Combine Variants from different sample variant files


Hi ,

I have two VCF files 1000G SNPs (Bi-allelic) and MySAMPLE variant SNPs (Bi-allelic). Both the files contain non-overlapping samples.

I wanna generate a combined VCF file containing all samples (1000G + MYSAMPLE) with the intersecting/overlapping/common sites present in both VCF files.

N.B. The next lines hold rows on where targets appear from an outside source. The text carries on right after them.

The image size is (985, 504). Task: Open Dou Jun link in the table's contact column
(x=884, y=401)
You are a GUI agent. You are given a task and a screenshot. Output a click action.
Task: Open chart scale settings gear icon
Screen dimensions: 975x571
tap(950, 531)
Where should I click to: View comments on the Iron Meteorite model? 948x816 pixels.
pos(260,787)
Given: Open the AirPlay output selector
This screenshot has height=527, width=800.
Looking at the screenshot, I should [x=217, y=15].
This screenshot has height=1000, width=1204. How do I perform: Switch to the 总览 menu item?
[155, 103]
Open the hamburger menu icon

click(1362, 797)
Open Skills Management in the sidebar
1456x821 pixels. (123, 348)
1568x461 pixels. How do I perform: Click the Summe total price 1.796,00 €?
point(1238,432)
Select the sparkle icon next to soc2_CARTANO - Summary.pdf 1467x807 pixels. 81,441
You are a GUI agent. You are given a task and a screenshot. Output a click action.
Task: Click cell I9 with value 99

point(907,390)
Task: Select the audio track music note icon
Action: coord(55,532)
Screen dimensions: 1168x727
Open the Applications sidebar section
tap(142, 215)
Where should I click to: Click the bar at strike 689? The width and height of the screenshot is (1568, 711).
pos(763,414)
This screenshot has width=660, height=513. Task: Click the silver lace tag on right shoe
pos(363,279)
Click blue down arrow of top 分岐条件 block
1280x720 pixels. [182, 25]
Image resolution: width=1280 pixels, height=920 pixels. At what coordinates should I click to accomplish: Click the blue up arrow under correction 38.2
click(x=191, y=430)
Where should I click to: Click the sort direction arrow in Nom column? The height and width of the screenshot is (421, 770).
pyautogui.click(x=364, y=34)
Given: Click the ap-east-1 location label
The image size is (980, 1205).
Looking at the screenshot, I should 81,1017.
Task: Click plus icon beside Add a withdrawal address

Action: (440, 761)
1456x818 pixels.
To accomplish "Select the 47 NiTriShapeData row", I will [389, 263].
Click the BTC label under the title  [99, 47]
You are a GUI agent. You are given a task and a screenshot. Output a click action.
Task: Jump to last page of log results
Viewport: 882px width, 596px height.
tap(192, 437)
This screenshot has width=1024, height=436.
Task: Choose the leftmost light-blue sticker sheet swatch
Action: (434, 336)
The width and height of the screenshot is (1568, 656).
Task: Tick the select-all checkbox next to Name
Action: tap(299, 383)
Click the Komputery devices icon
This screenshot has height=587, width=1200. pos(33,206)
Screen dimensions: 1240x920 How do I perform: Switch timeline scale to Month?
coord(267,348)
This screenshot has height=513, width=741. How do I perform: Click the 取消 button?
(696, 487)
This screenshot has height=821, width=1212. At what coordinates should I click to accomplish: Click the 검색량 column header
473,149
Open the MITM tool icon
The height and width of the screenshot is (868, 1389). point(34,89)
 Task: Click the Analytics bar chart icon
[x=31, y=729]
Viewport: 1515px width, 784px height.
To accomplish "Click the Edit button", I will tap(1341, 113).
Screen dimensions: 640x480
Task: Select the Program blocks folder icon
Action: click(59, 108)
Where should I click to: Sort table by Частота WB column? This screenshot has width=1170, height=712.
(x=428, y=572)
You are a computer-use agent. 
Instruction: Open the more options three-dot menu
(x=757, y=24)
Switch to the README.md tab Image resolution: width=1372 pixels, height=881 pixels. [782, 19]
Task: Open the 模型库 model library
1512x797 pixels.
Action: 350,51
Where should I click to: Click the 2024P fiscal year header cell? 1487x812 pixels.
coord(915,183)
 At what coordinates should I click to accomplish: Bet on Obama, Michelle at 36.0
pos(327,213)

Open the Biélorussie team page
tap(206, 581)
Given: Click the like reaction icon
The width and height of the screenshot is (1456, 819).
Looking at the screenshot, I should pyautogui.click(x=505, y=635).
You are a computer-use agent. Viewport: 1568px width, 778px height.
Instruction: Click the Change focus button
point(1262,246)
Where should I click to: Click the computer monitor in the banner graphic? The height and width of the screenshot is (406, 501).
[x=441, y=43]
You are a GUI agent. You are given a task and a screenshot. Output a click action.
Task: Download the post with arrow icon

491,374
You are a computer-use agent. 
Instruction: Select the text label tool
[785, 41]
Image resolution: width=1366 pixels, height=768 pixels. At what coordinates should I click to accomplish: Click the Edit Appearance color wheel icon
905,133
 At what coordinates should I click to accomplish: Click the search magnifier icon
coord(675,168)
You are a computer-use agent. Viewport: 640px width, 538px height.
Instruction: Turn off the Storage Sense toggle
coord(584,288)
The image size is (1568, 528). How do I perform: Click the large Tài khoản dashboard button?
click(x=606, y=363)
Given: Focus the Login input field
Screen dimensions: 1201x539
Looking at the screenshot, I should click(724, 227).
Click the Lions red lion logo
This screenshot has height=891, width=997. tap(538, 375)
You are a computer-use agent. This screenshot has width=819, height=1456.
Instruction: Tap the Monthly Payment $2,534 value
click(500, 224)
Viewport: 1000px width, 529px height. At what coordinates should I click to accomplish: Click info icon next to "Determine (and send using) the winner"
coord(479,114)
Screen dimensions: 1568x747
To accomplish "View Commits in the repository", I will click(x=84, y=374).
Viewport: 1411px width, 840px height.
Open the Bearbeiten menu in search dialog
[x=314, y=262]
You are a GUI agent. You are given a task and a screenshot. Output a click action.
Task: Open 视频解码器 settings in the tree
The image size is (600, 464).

I tried SelectVariants --concordance option, my command-line was:

Command-line 1:

java -Xmx8g -jar $GATK -T SelectVariants \
-nt 10 \
-R $REF \
-V $MYSAMPLE/VQSR_PHASE2_snp99.5-Combine_Biallelic-MAF-0.01.recode.vcf \
--concordance $VAR1/ALL.WGS.chr.phase3_biallelic-concordMYSAMPLE.vcf \
-o $OUTPUT1/VQSR_PHASE2_snp99.5_Biallelic-MAF-0.01-CONCORD-1KGPnew.vcf \
-selectType SNP \
-restrictAllelesTo BIALLELIC

Command-line 2:

java -Xmx8g -jar $GATK -T SelectVariants \
-nt 10 \
-R $REF \
-V $VAR/ALL.WGS.chr.phase3_biallelic.vcf \
--concordance $MYSAMPLE1/VQSR_PHASE2_snp99.5_Biallelic-MAF-0.01-CONCORD-1KGPnew.vcf \
-o $OUTPUT/ALL.WGS.chr.phase3_biallelic-concordMYSAMPLE.vcf \
-selectType SNP \
-restrictAllelesTo BIALLELIC

Here, I was expecting the same number of variants in the above mentioned two resultant concordant files with the different sample genotypes but it was odd :
ALL.WGS.chr.phase3_biallelic-concordMYSAMPLE.vcf: 7533554
VQSR_PHASE2_snp99.5_Biallelic-MAF-0.01-CONCORD-1KGPnew.vcf: 7533549

and later by combining the VCF file with CombineVariants the variant number further decreased to 7511112, my command-line was:

java -Xmx8g -jar $GATK -T CombineVariants \
-nt 10 \
-R $REF \
-V $VAR/ALL.WGS.chr.phase3_biallelic-concordMYSAMPLE.vcf \
-V $MYSAMPLE/VQSR_PHASE2_snp99.5_Biallelic-MAF-0.01-CONCORD-1KGPnew.vcf \
-genotypeMergeOptions UNIQUIFY \
-o $OUTPUT/ALL_PHASE2_snp99.5_Biallelic-MAF-0.01-COMBINE-1KGP.vcf

Could you please help me in correctly using the command-line to solve my problem.